Once you have read the entries, please say how many lines hold the string "pixels", giving the number only.

Saved entries:
++++++++++
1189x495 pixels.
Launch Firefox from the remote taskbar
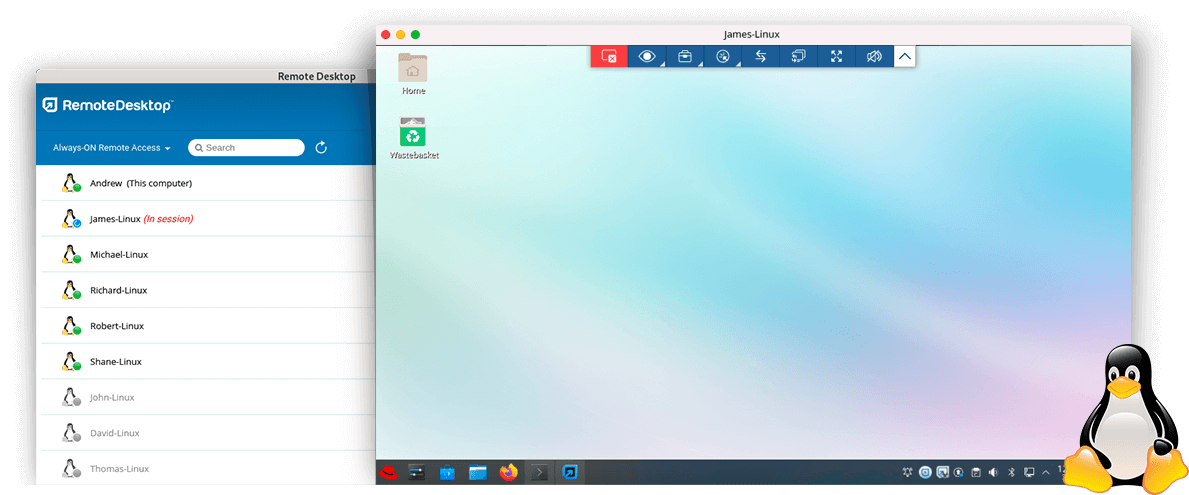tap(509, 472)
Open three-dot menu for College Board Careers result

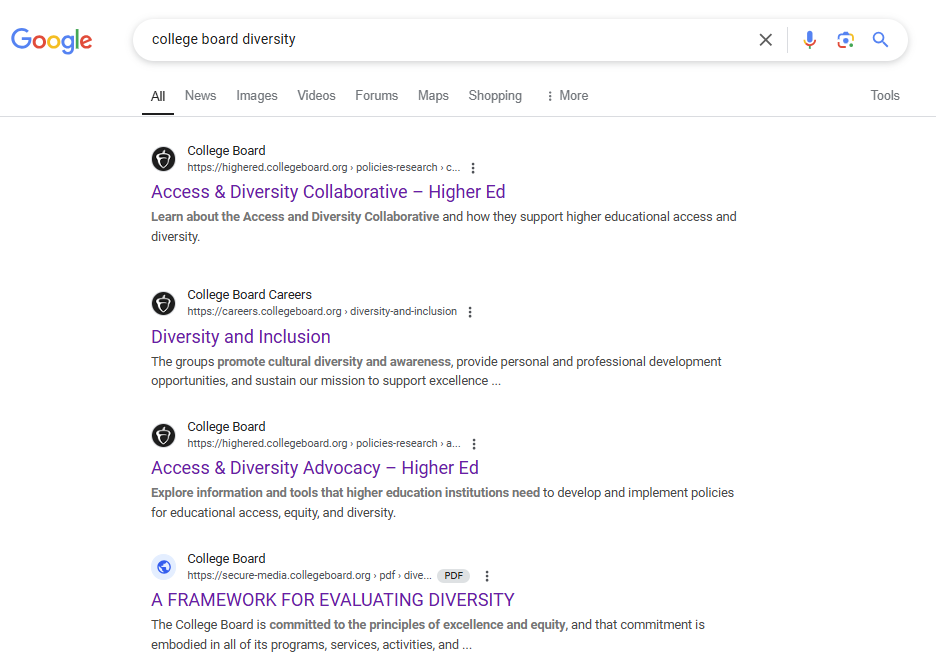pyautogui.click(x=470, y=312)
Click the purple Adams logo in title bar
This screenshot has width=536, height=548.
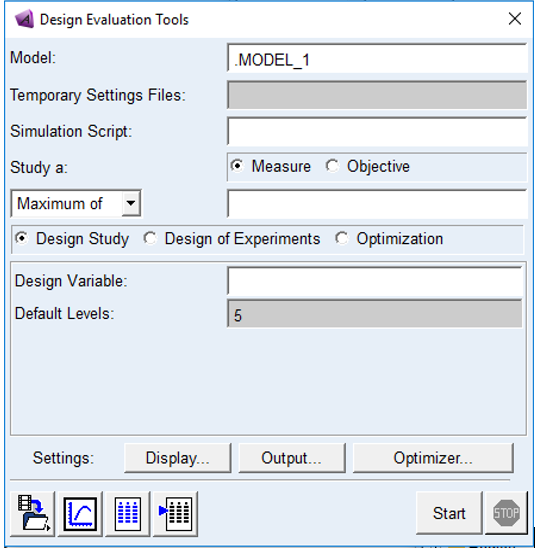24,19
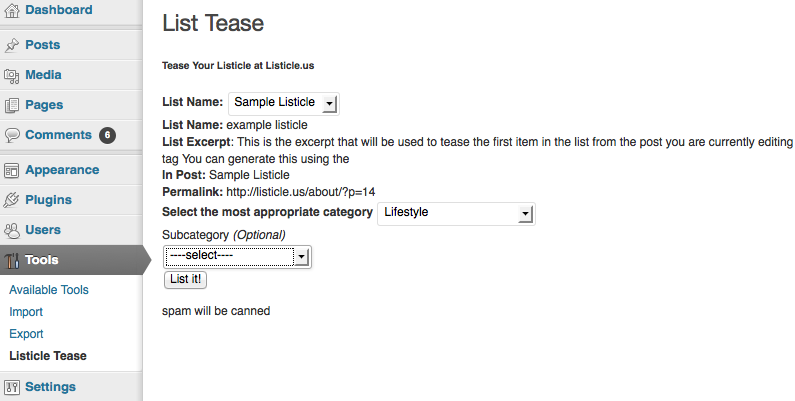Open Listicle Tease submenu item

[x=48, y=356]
++++++++++
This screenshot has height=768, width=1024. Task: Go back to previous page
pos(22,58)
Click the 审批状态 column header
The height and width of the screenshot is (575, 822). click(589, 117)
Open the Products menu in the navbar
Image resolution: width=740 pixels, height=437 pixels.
++++++++++
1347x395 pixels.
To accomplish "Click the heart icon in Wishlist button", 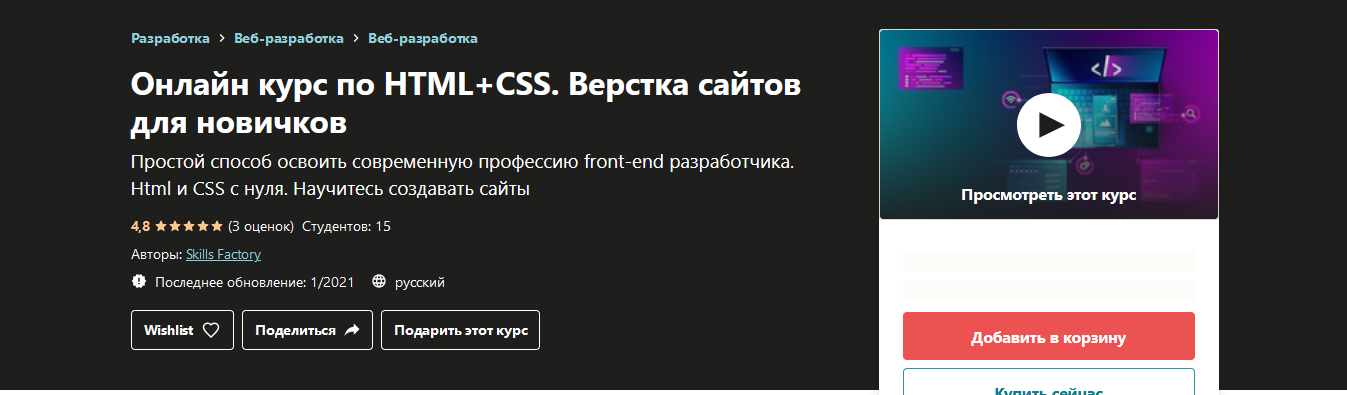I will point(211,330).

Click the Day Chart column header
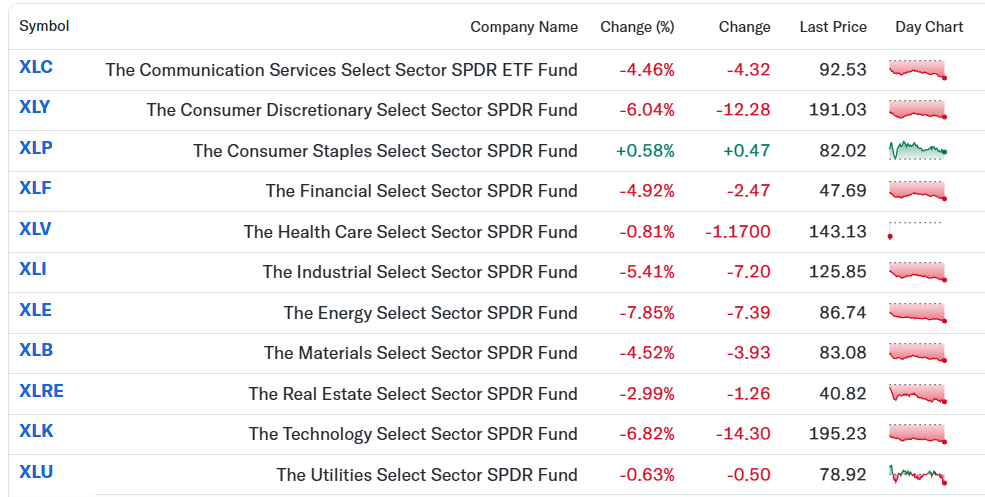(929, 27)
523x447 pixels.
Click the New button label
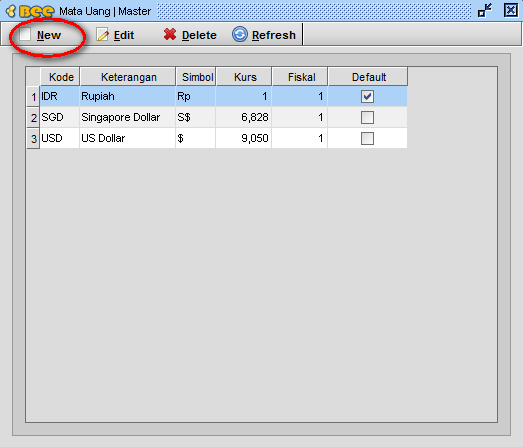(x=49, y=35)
++++++++++
• [WRITTEN RESPONSE]: 4